AUFGABENSTELLUNG: Bitte schreiben Sie aus dem Textauszug zur Umsatzsteuer die Passage von „In ihrer nächsten“ bis einschließlich „X zurückgezahlt hatte.“ wortgetreu ab.

TEXTAUSZUG:
####

Umsatzsteuer Newsletter 06/2017
BFH erleichtert Berichtigung gem. § 14c Abs. 1 S. 2 UStG teilweise
Eine kürzlich veröffentlichte Entscheidung des BFH zur Beseitigung der Steuerschuld gem. § 14c Abs. 1 S. 2 UStG (Urt. v. 12.10.2016 – XI R 43/14) dürfte einigen Unternehmern Erleichterung bringen. Anstelle einer Rechnungsberichtigung genügt eine Abtretungserklärung gegenüber dem Finanzamt. Ob die Beseitigung der Steuerschuld ferner voraussetzt, dass der Leistende den vereinnahmten Steuerbetrag an den Leistungsempfänger zurückgezahlt hat, ließ der BFH offen. Er hält auch nach der Entscheidung des EuGH in der Rs. Senatex – C 518/14 daran fest, dass die Berichtigung gem. § 14c Abs. 1 S. 2 UStG nicht zurückwirkt.

1.    Sachverhalt
Die Klägerin (im Folgenden: Kl.) mit Sitz in Großbritannien vermietete im Inland Standflächen auf Messen. Diese Leistungen rechnete die Kl. mit deutscher Umsatzsteuer ab. Der Leistungsempfänger X nahm den Vorsteuerabzug aus den Rechnungen vor. Tatsächlich schuldete jedoch X als Leistungsempfänger die Umsatzsteuer gem. § 13b Abs. 1 Nr. 1 UStG (a. F.). Das Finanzamt qualifizierte die Steuerschuld der Kl. als eine gem. § 14c Abs. 1 S. 1 UStG um.

In ihrer nächsten Steuererklärung machte die Kl. einen Erstattungsanspruch geltend, weil sie die Rechnungen gem. § 14c Abs. 1 S. 2 i. V. m. § 17 UStG berichtigt habe. Die Kl. ließ dem Finanzamt dazu auch eine Auflistung und Kopien der berichtigten Rechnungen zukommen. Das Finanzamt verlangte daraufhin von der Kl., nachzuweisen, dass die berichtigten Rechnungen X zugegangen waren und die Kl. den Steuerbetrag an X zurückgezahlt hatte.

####

GESPEICHERTE DATEN:
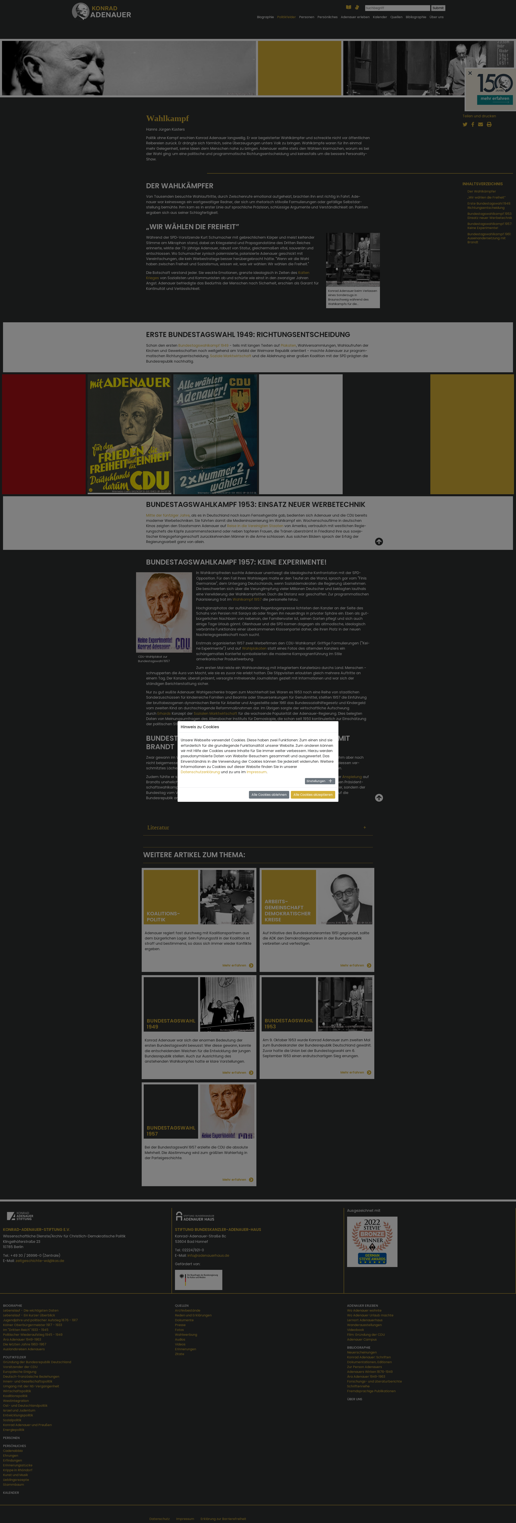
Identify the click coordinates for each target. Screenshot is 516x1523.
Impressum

####

ERGEBNIS:
In ihrer nächsten Steuererklärung machte die Kl. einen Erstattungsanspruch geltend, weil sie die Rechnungen gem. § 14c Abs. 1 S. 2 i. V. m. § 17 UStG berichtigt habe. Die Kl. ließ dem Finanzamt dazu auch eine Auflistung und Kopien der berichtigten Rechnungen zukommen. Das Finanzamt verlangte daraufhin von der Kl., nachzuweisen, dass die berichtigten Rechnungen X zugegangen waren und die Kl. den Steuerbetrag an X zurückgezahlt hatte.